黙ったままでその場の進行をみている蜘蛛をじっと見詰めたままで、桑谷さんが言った。

「そんなわけでまり、交代だ。俺はこいつと話をする必要がある。君は噂の冷徹人間から息子を救い出しに行ってくれ」

 その冷徹人間に息子を預けたのは誰なんだっつー話よ!

 私は腕を組んで低い声で言った。

「─────後で話し合いが必要よ」

「この件が片付いたら、ゆっくり時間取るよ」

 うぐぐぐ・・・仕方ない。とにかく、私は戻らなければならない。

 だから鞄を拾ってベビーカーへのせ、私は蜘蛛野郎を振り返った。

「じゃあ、お疲れ様。ちゃんと昇天してね」

 蜘蛛野郎はこっちをみていた。相変わらず感情の見えない表情で。

 だけどちっとも怖くなかった。

 桑谷さんがいる。
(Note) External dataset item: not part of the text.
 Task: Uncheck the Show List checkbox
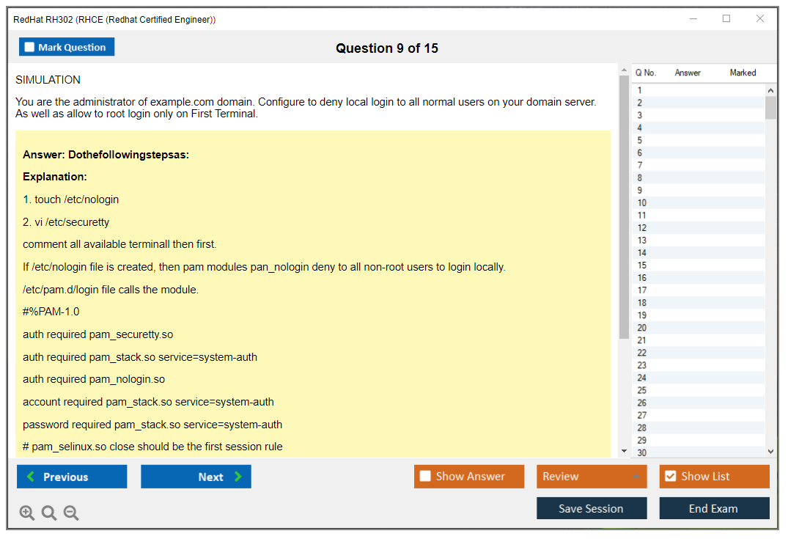(x=670, y=477)
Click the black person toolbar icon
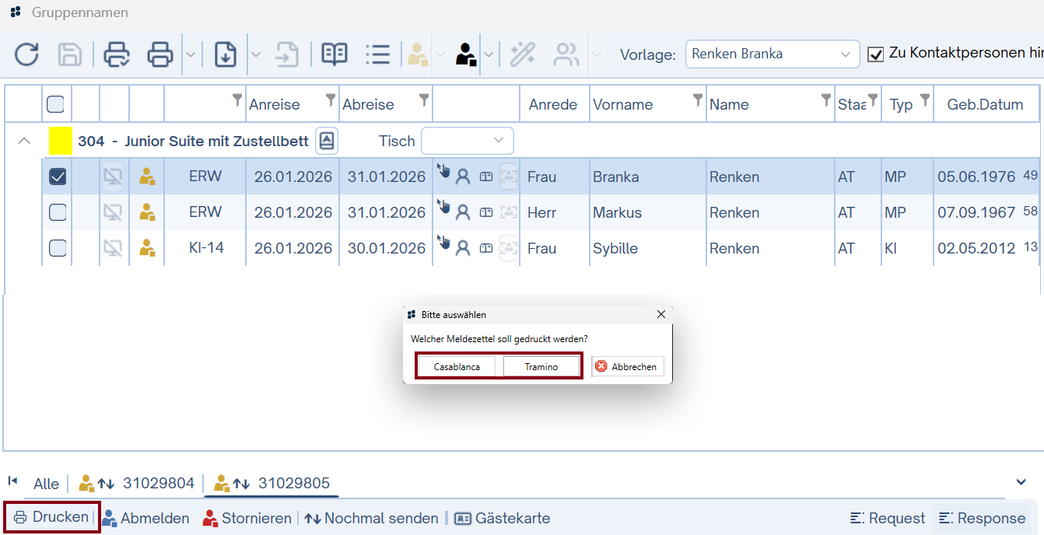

それから、飯田さんも。もしかしたら私が知らないだけで、違う罠も用意してあるのかもしれない。

 だから私は2度と振り返らなかった。ただ、夜道をベビーカーを押して走っていた。全力疾走だ。

 家へ。

 凄く気になっていたのだった。

 我が家で息子と一緒にいる、滝本さんの様子が。